Vol. 1: (1786), ed. Peter Sabor. Pp. xlix + 343. 8 ills.;
vol. 2: (1787), ed. Stewart Cooke. Pp. xxiii + 334. 5 ills. $185 each

"A simple account of inoffensive actions"—such was Frances Burney's description of the journal she was about to begin for her sister, Susan, in July, 1786, shortly after accepting an appointment as joint keeper of the robes to the queen. Burney goes on to declare that she will "never make the most distant allusion to politics, to the Royal family's private transactions or opinions, nor to any state affairs of any kind" (1:1-2), but, as Peter Sabor's annotation of this passage suggests, Burney's journal chronicling her five years at the court of King George III did just that, and more. The recently published editions of the first two volumes of the journals and letters written during this time by Burney to her family and friends certainly allow us a fascinating glimpse into major political events of the day, such as the attempted assassination of the king, as well as the daily routines and domestic relations of the royal family. But the journal and letters also reveal Burney's response to this change in her life: her [End Page 115] deep sense of deprivation at losing family, friends, and profession; her continued despair over the life sentence she perceives her servitude to be; her resistance to the dehumanizing effects of court service and her persistent attempts to carve time out of the day for herself; and her keen awareness, even through the miasma of her own unhappiness, of the absurdities of her new world. They also reveal the aspects of this world that sustain her: her friendship with Mary Granville Delany, whose correspondence with such writers as Swift, Burney helped to edit while at court; her respect and affection for the royal family; her love of her family; and the conversations she enjoys with the interesting people she meets at court, such as the artist Benjamin West, astronomers William Herschel and Caroline Herschel, caricaturist Henry Bunbury, and botanist John Lightfoot, among others.

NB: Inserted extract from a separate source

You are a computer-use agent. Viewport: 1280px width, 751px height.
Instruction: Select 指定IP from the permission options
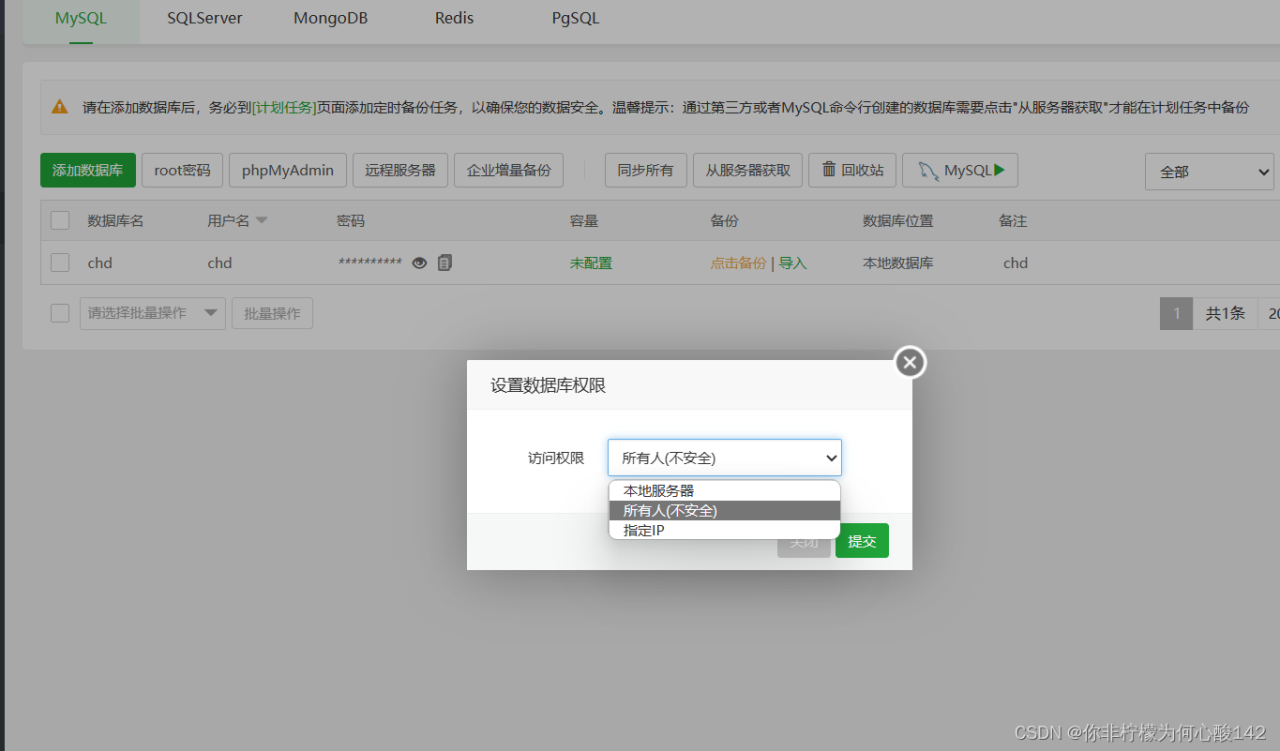coord(724,530)
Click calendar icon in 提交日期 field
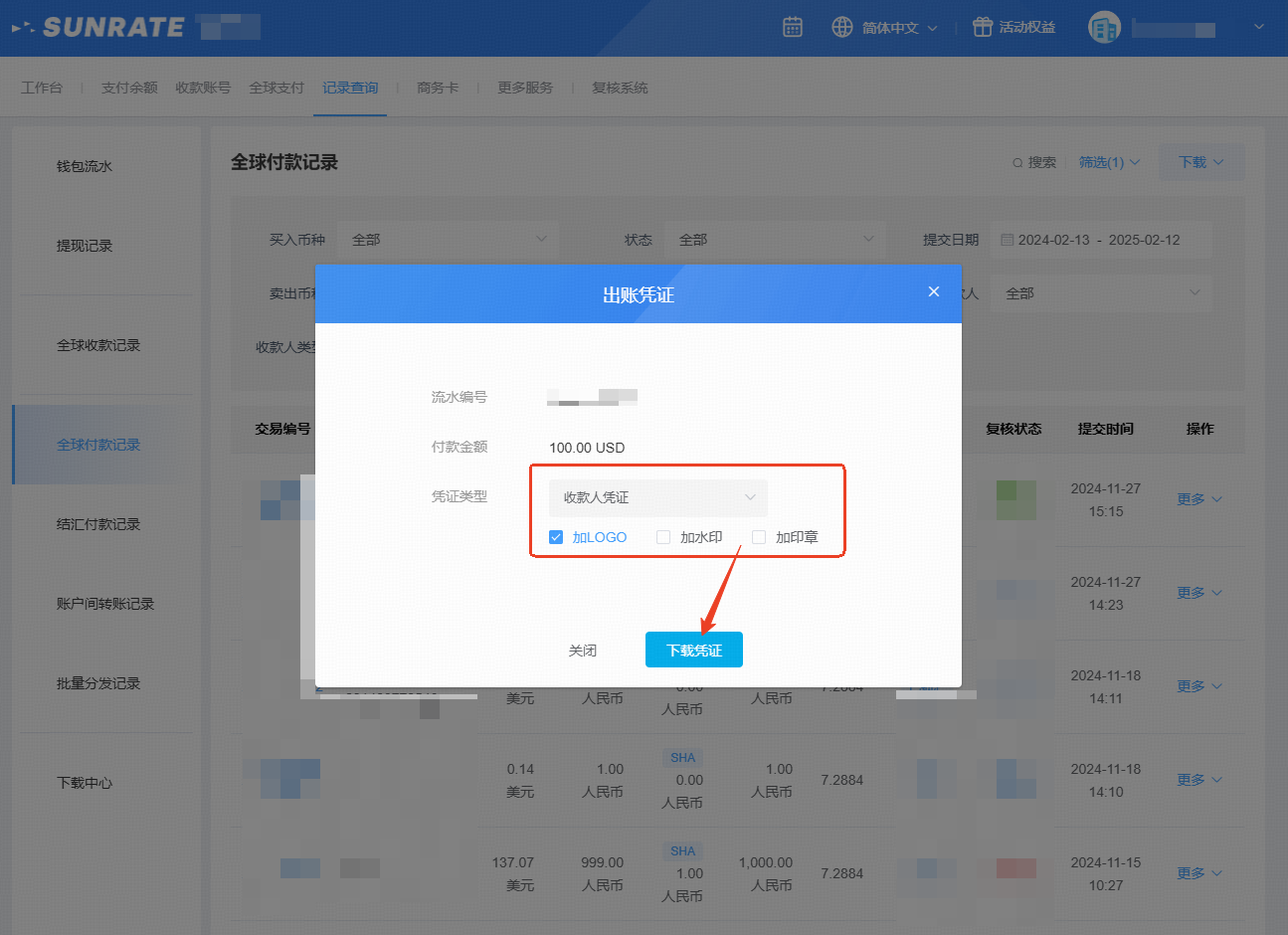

Burney came to court unwillingly, having been recommended not because of any aptitude she may have had, but because of the kindness of her influential friends, Mrs. Delany and Leonard Smelt. Also, the honor done her by the queen's choosing her over the many who wished for such a position, and her father's approbation, may have persuaded her to accept. She was thirty-four, and although she lived still with her father, the musicologist Charles Burney, and aided him in his research, she had achieved celebrity status as the author of Evelina (1778), and then Cecilia (1782). Indeed, she points out in her journal that unlike her predecessor, Mrs. Hagedorn, who never went out in the evening because she "had no connections," Burney has connections "such as no one, I believe, ever had before" (1:54), including her family of married brothers and sisters, with their children, as well as her extended family. Though unmarried at this time—she would marry General d'Arblay in 1793—Burney had had a four-year long relationship with George Owen Cambridge that had recently ended when he failed to propose to her. This disappointment, which she revisits several times in the journal and letters for 1786 and 1787, oppresses Burney as she commences her duties to the queen, and she begins the journal as much to take her mind off her emotional pain at this loss as to reach out to her sister, and later to her friend, Fredy Locke, in her homesickness. Perhaps more than any of the journals she had written since 1768, those of 1786 were a coping mechanism. Though she often composed these many days, even months, after the events, relying, as she says, on "Pocket Book memorandums, which are minutely faithful, and which I set down every Morning from the events, or the no events, of the preceding Day" (1:86), they, in tandem with her letters, offer her the...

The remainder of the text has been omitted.